Sounds like a lose lose lose.
“Mad Men” or “Digital Pig”? AMC Networks or Zynga? Which would you imagine to be the Wall Street darling?
Cable Networks (and their two strong revenue streams) are the bread and butter of giant media corporations.
If Wall Street shrugs at a pure-play cable network spin-off like AMC Networks, what does that say about the future of old-school big media? Being an employee of old-school big media, I’m not sure I like what that says.
Should they adapt to the changing (but unproven) business models and stop distributing quality content – focusing instead on selling little digital versions of Don Draper for $1? Or should they continue to do what they best until they simply disappear because their audiences die of old age?
Personally, I blame the whole VC/Y Combinator mentally for creating this unearned enthusiasm for certain companies that are, when you really look at them and see what they produce, pretty boring, uninspired and a waste of time.
But more billionaires will be minted – and I suppose that’s ‘End Game’.
Jill Kennedy – OnMedea
The risk reward has completely shrunk for premium content. And AMC only distributes Mad Men – I think they may produce the other ones – I’m not sure. The audience is fragmented.
This wasn’t a shrug. This was a full on kick to the balls.
This is actually a pretty typical situation. AMC wasnt necessarily an IPO in the traditional sense like Zynga and all these other tech startups do. It was a spin-off, and it has technically already been trading for half a month, this was just the official date of shares being issued. Shares all went to designated holders of Cablevision. Often times funds who held Cablevision are not allowed to own the spin-offs because they are either a much smaller market cap or have too much debt or are a completely different business than the focus of the fund. Because of these rules in funds there is initially a large sell off in spin-off and this is well documented in Joel Greenblatts How to Become a Stock Market Genius book. Smart people would take advantage of this drop/ continued drop and buy in at lower prices. In a highly leveraged company like this, any good news could skyrocket the stock.

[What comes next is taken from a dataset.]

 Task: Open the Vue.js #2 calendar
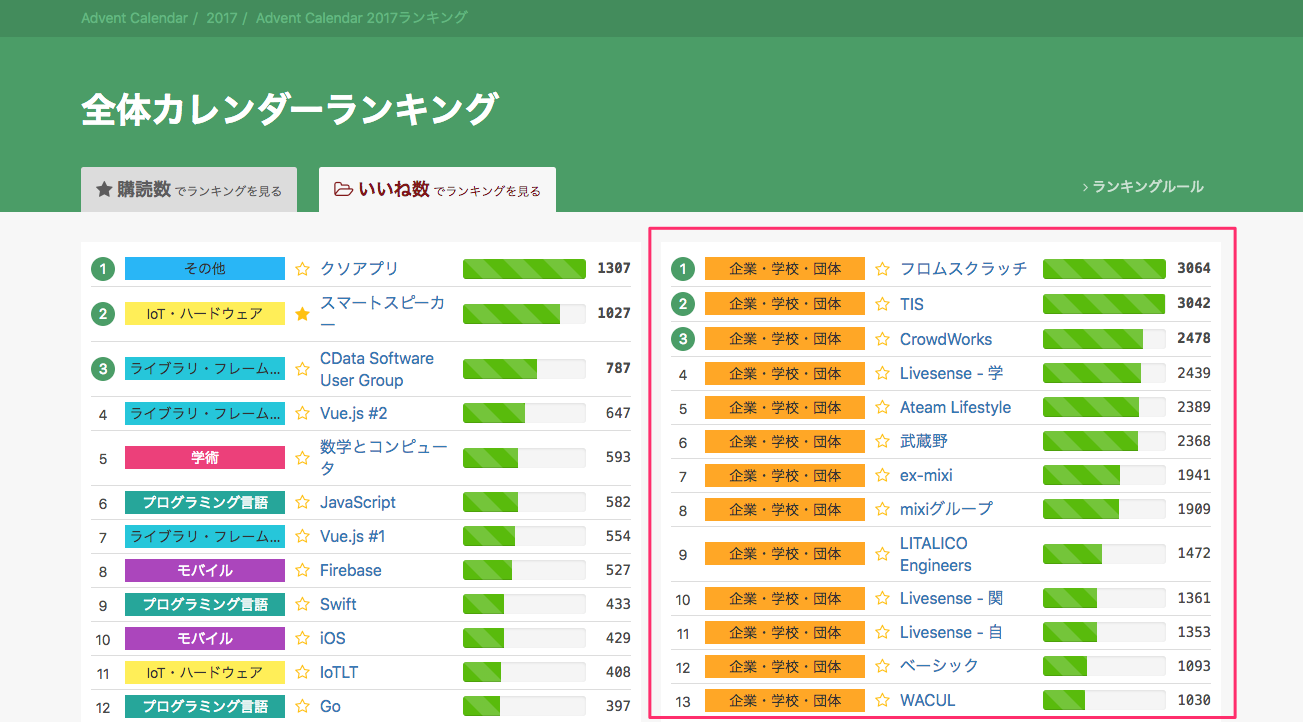click(x=353, y=413)
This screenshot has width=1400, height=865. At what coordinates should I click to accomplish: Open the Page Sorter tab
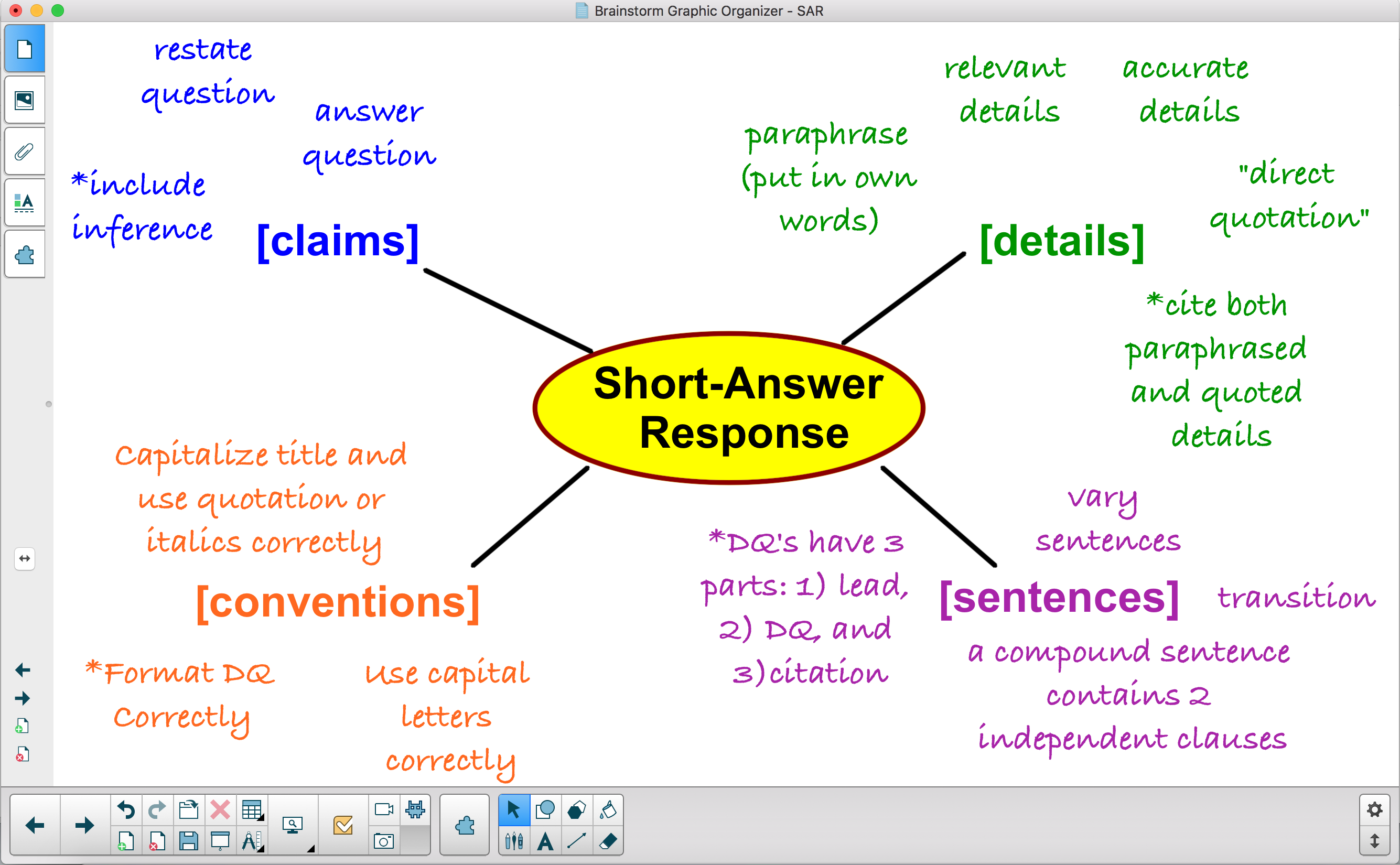tap(25, 49)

Also in response to the first paragraph, AMC was close to having the record on how many underwriters and advisors it had on its bond issuances, 18 in total. The investment banks are clearly interested in this company.
Hey there, SafisKusai – while I agree this is a fairly typical situation – I must say, it’s just strange that this company – while on paper seems really strong – won’t even be close to creating the kind of insane wealth that all these crap shoot new media companies are creating. The point was that here is what seems to be a solid money maker (two consistent revenue streams that probably won’t change for many years) and it’s basically treated with a shrug (or kick to the balls as someone in the comments suggested). The problem is, as I see it, is that Wall Street doesn’t really care if your company makes money. It only cares if you grow and grow and grow in a hockey stick chart kind of way. That’s just a horrible message to send and bad for the future of any economy.